Sunday, January 9, 2022

The Beginnings of a Map of the New World

After two years of the pandemic, Kevin Drum is thinking about the new world.  Good for him!  He's got a list of "things we'd pretty much make permanent":

  • Get vaxxed and then get boosted every year or so. (Details would depend on our evolving understanding of vaccine effectiveness.)
  • Mask up at indoor public places. But not routinely at work. (Or should we bow to reality and give up on masks entirely?)
  • Require proof of vaccination for large indoor events.
  • Close schools only briefly and only on rare occasions when prevalence is high locally and 2-3% of students have tested positive.*
All good-natured kidding of one of my favorite bloggers aside, this is one of the first examples of post-pandemic thinking that I've read, not counting the endless numbers of definitions of "endemic."  He also includes what he doesn't think will be part of the new world.  It's a list that, in summary, suggests that we will not shut down our society as we know it.

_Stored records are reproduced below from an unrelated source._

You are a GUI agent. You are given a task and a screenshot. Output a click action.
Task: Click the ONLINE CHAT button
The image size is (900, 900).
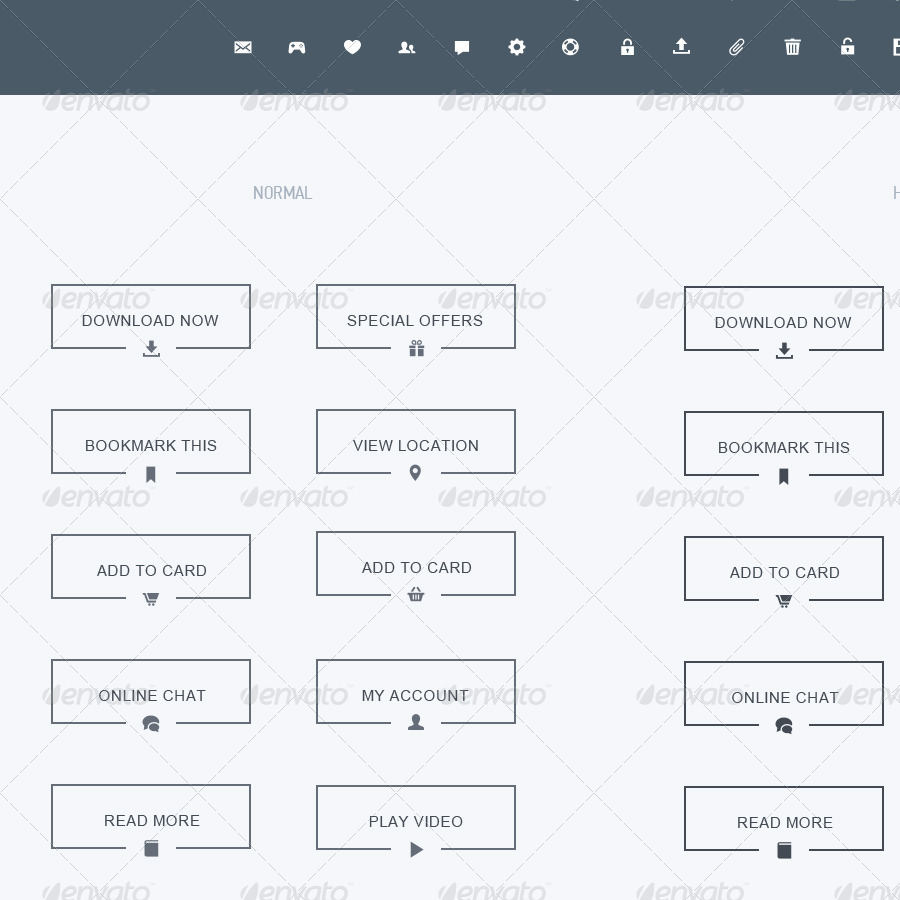click(151, 692)
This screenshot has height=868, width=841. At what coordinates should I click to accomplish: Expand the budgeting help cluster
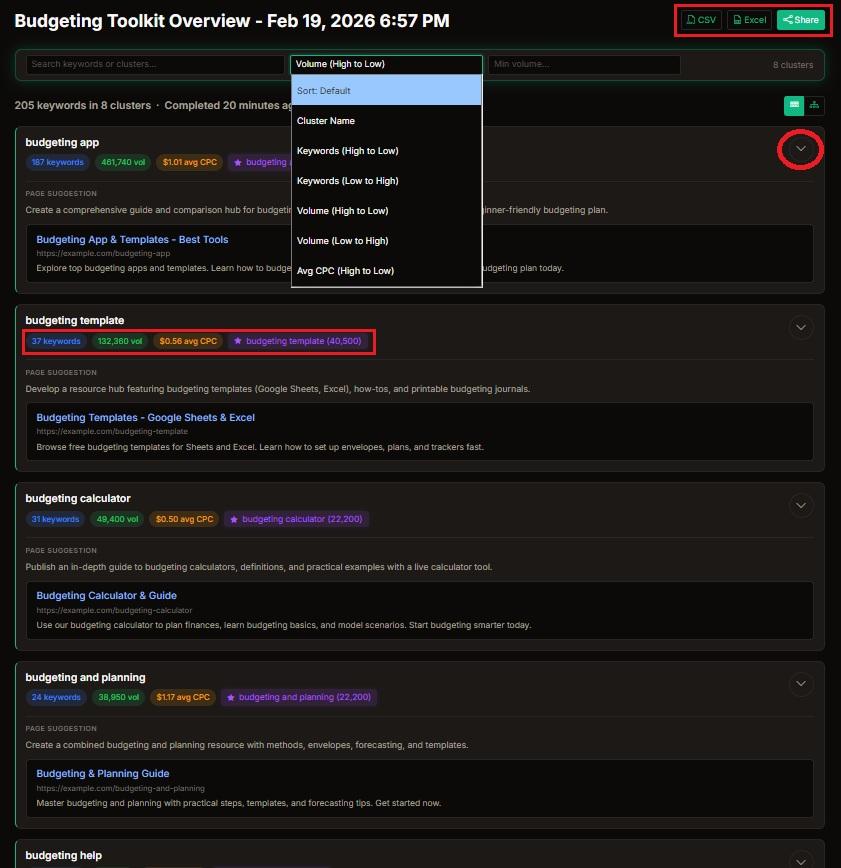tap(801, 860)
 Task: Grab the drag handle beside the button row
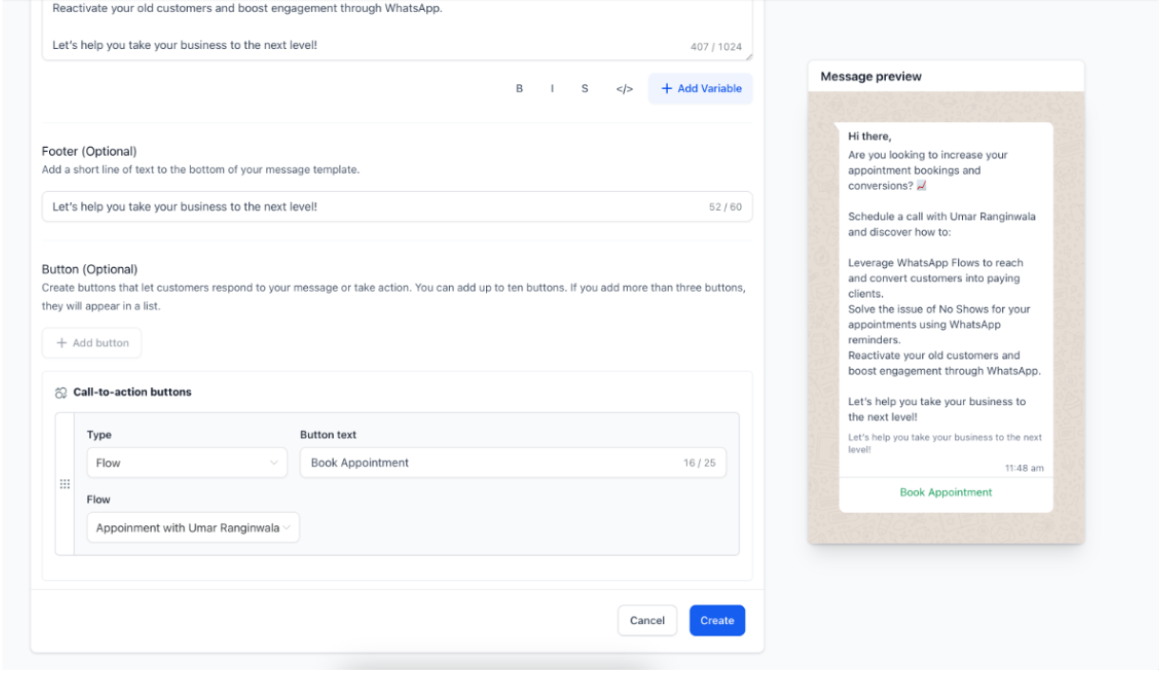[65, 484]
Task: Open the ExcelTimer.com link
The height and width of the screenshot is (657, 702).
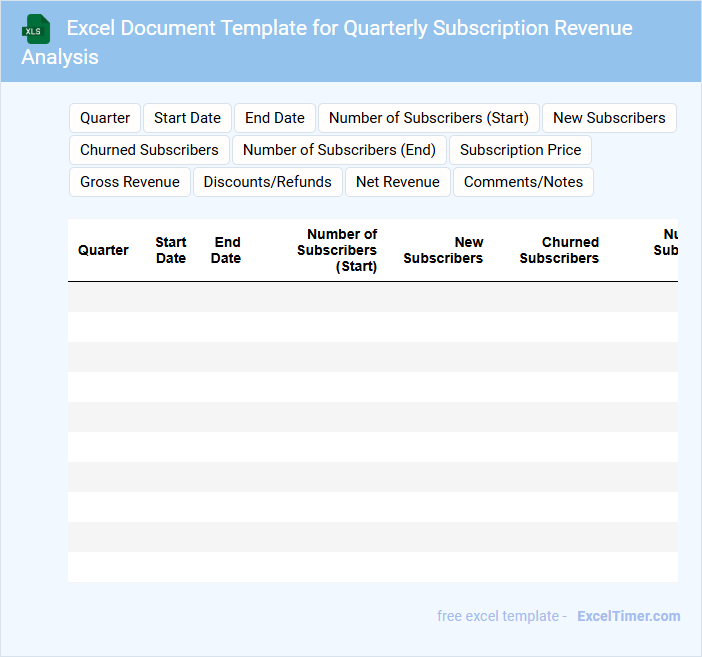Action: pos(628,616)
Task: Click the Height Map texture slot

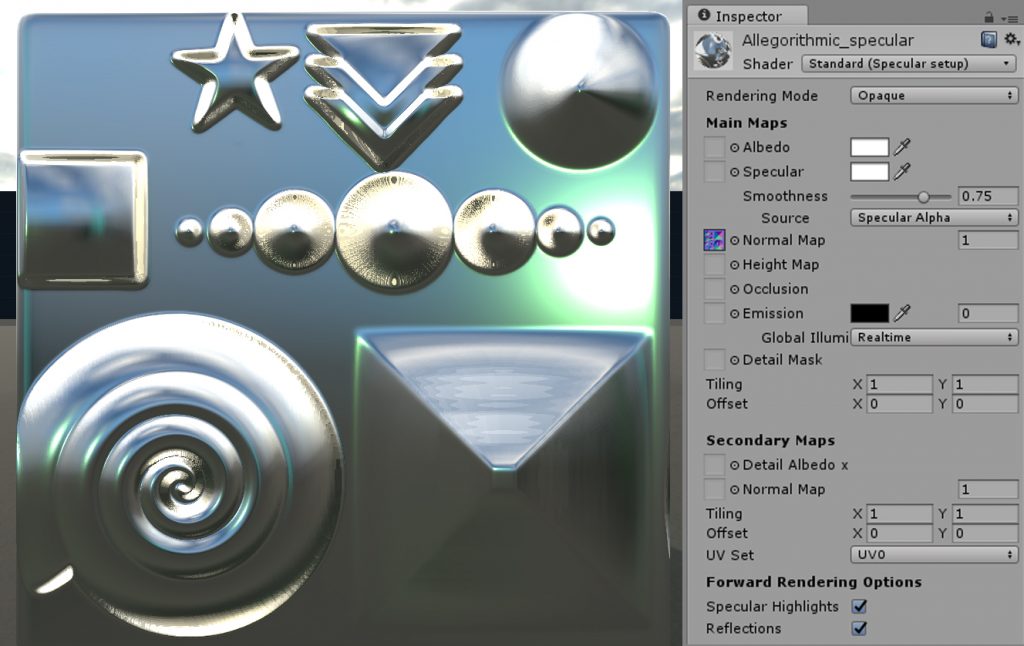Action: (x=712, y=264)

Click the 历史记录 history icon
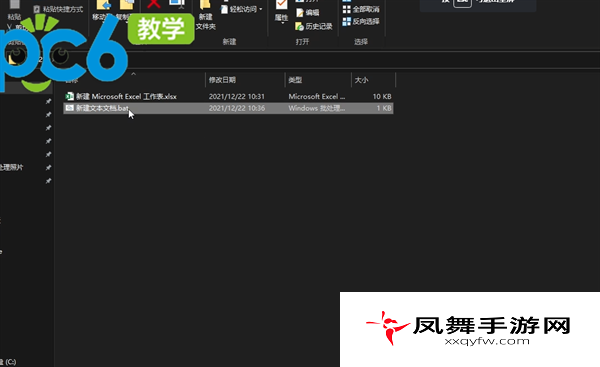(x=299, y=26)
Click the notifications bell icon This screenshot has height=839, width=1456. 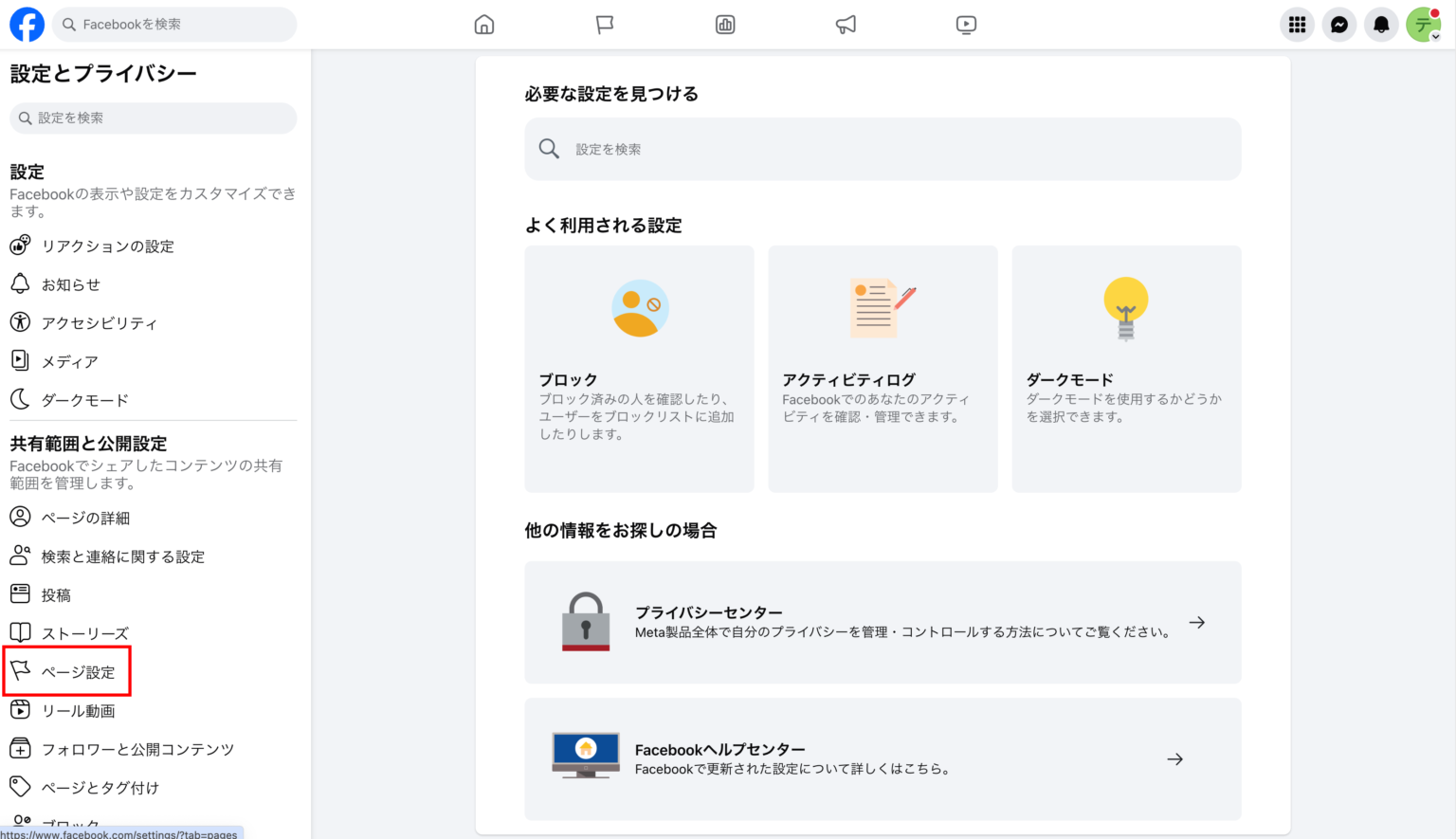pos(1381,24)
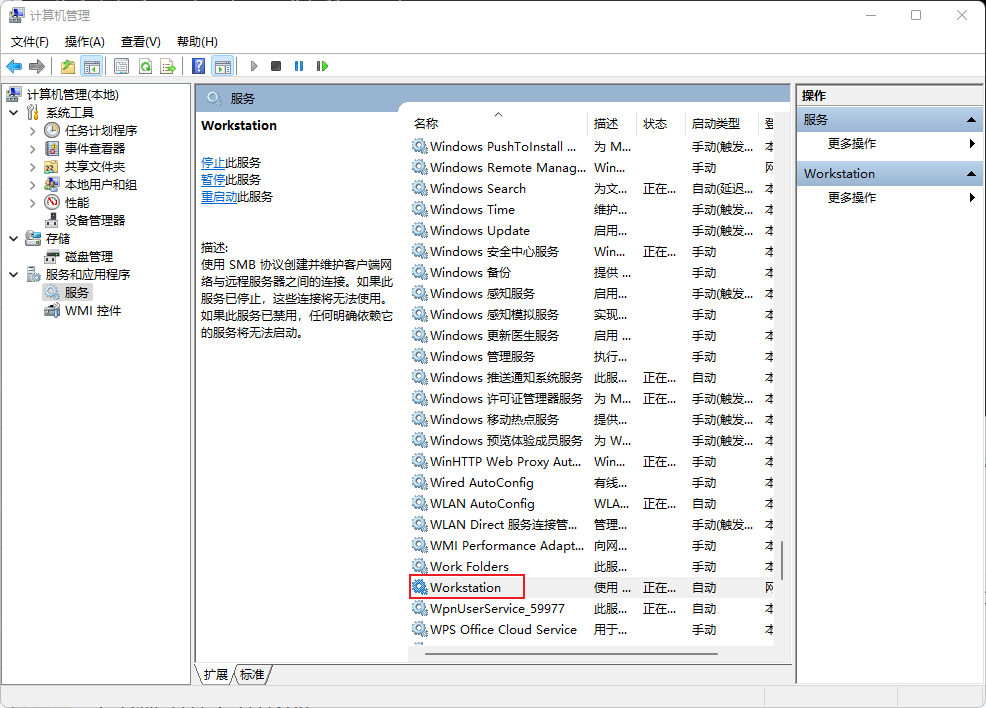
Task: Collapse the Workstation actions section arrow
Action: tap(971, 174)
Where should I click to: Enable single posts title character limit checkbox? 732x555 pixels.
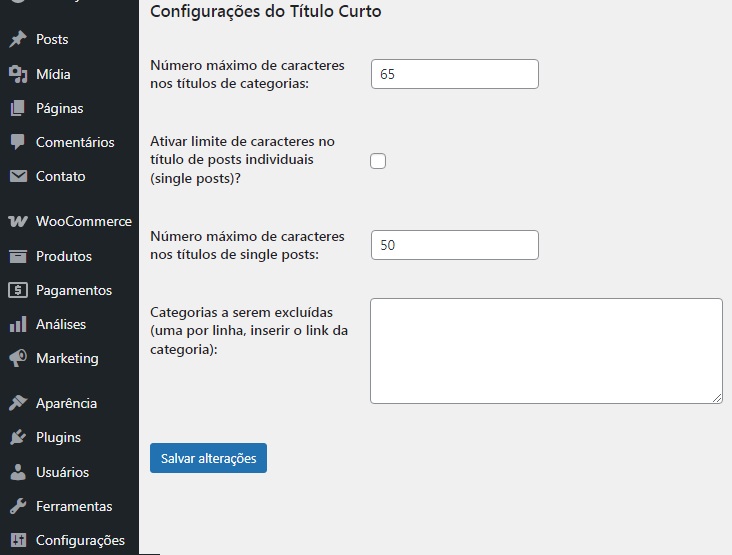378,161
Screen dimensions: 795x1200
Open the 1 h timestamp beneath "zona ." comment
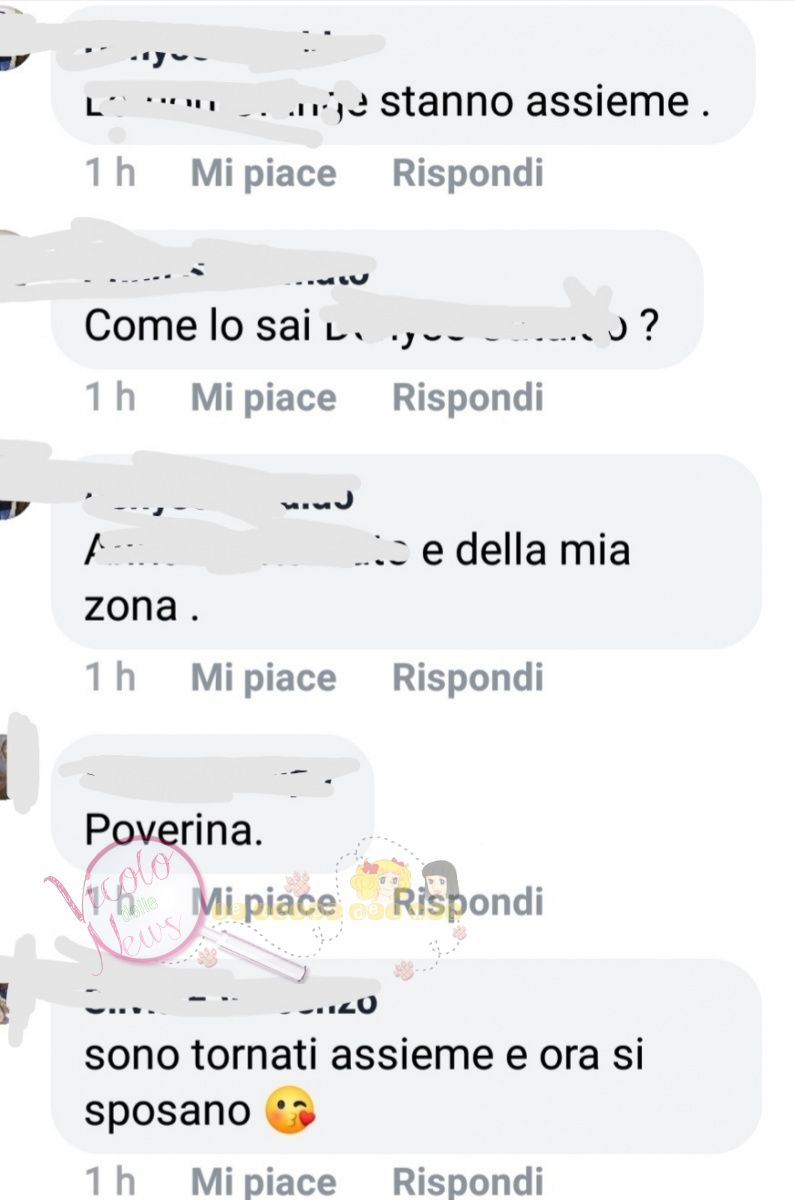coord(110,677)
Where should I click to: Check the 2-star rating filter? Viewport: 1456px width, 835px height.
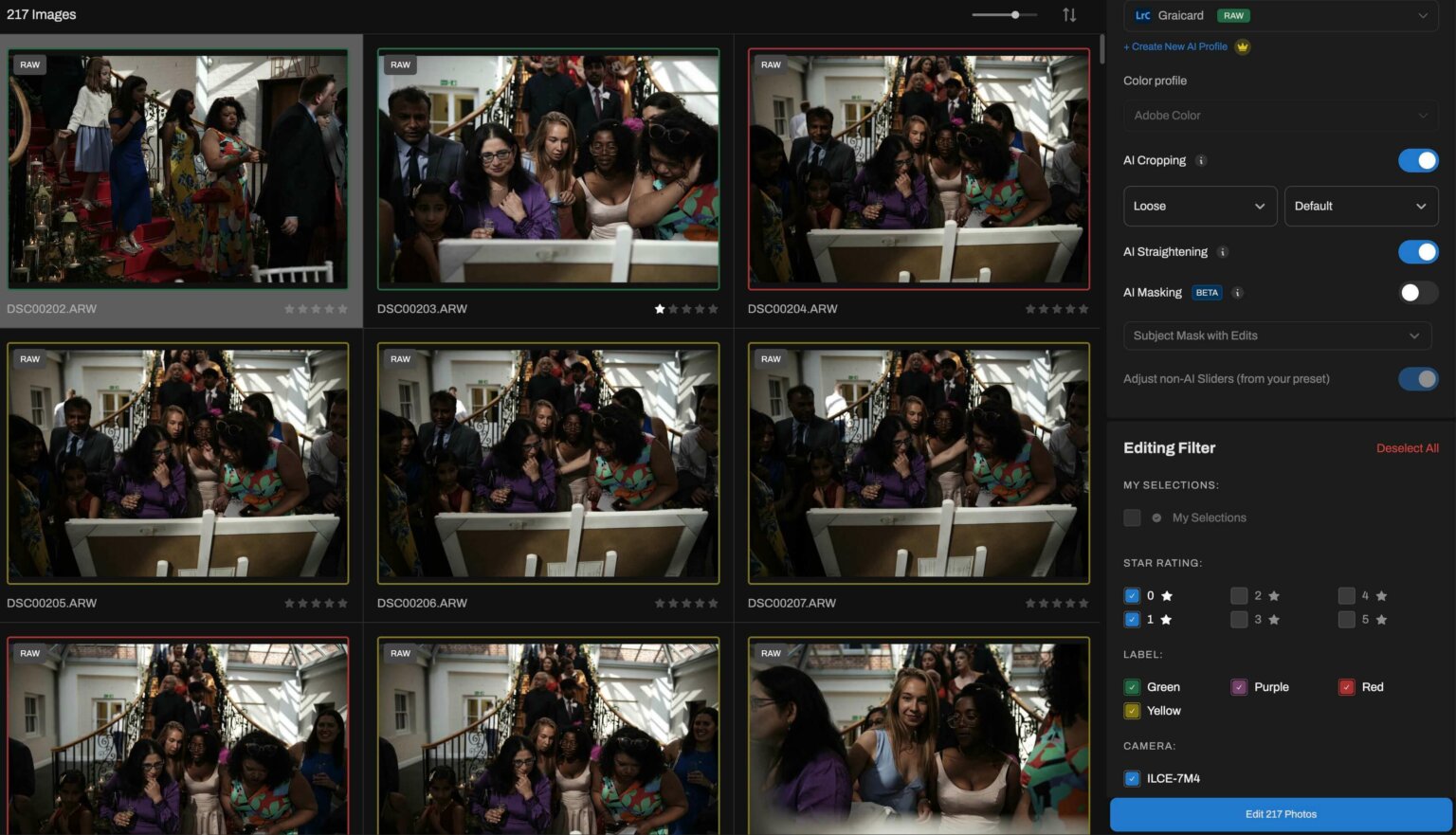click(x=1239, y=595)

One quibble:  He suggests schools will be closed "when prevalence is high locally and 2-3% of students have tested positive."  Yet routine testing is not on the list, in fact, one of the things he doesn't think will survive the end of the pandemic is "Routine testing requirements in general (instead rely more on proof of vaccination)."  How do we know when to shut a school - test only when it feels like there may be a lot of COVID around?